■ **TASK DIRECTIONS**:
Return the lines below exactly, starting with the line that contains "Instruction: Toggle bold" and stopping after the last line.

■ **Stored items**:
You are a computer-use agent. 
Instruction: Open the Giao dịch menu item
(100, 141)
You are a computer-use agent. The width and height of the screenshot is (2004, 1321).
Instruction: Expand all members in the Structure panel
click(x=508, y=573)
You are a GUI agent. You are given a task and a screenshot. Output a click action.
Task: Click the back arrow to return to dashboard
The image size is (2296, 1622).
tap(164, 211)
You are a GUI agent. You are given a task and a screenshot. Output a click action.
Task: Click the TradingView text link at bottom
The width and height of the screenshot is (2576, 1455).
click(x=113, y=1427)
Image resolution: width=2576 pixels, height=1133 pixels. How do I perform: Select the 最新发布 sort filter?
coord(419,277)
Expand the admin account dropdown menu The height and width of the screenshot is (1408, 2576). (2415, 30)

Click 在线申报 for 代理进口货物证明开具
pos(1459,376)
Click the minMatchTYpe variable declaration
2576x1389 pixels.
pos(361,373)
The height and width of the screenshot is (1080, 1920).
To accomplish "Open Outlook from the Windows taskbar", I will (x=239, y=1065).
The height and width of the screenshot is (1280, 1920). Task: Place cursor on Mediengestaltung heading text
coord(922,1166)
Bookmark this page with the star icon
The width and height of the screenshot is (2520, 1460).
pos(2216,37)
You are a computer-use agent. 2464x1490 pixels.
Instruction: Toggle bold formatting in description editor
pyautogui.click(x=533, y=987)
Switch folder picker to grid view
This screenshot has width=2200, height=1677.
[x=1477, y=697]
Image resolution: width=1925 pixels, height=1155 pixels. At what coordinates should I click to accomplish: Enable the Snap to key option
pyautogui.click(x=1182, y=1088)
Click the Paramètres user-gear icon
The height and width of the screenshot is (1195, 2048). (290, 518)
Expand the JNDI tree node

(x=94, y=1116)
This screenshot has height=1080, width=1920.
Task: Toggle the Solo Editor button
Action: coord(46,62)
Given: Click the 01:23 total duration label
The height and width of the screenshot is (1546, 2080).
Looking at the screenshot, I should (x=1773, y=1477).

■ **RESPONSE BOX**:
Instruction: Toggle bold formatting in description editor
pyautogui.click(x=533, y=987)
Switch folder picker to grid view
This screenshot has width=2200, height=1677.
[x=1477, y=697]
Image resolution: width=1925 pixels, height=1155 pixels. At what coordinates should I click to accomplish: Enable the Snap to key option
pyautogui.click(x=1182, y=1088)
Click the Paramètres user-gear icon
The height and width of the screenshot is (1195, 2048). (290, 518)
Expand the JNDI tree node

(x=94, y=1116)
This screenshot has height=1080, width=1920.
Task: Toggle the Solo Editor button
Action: coord(46,62)
Given: Click the 01:23 total duration label
The height and width of the screenshot is (1546, 2080).
Looking at the screenshot, I should (x=1773, y=1477).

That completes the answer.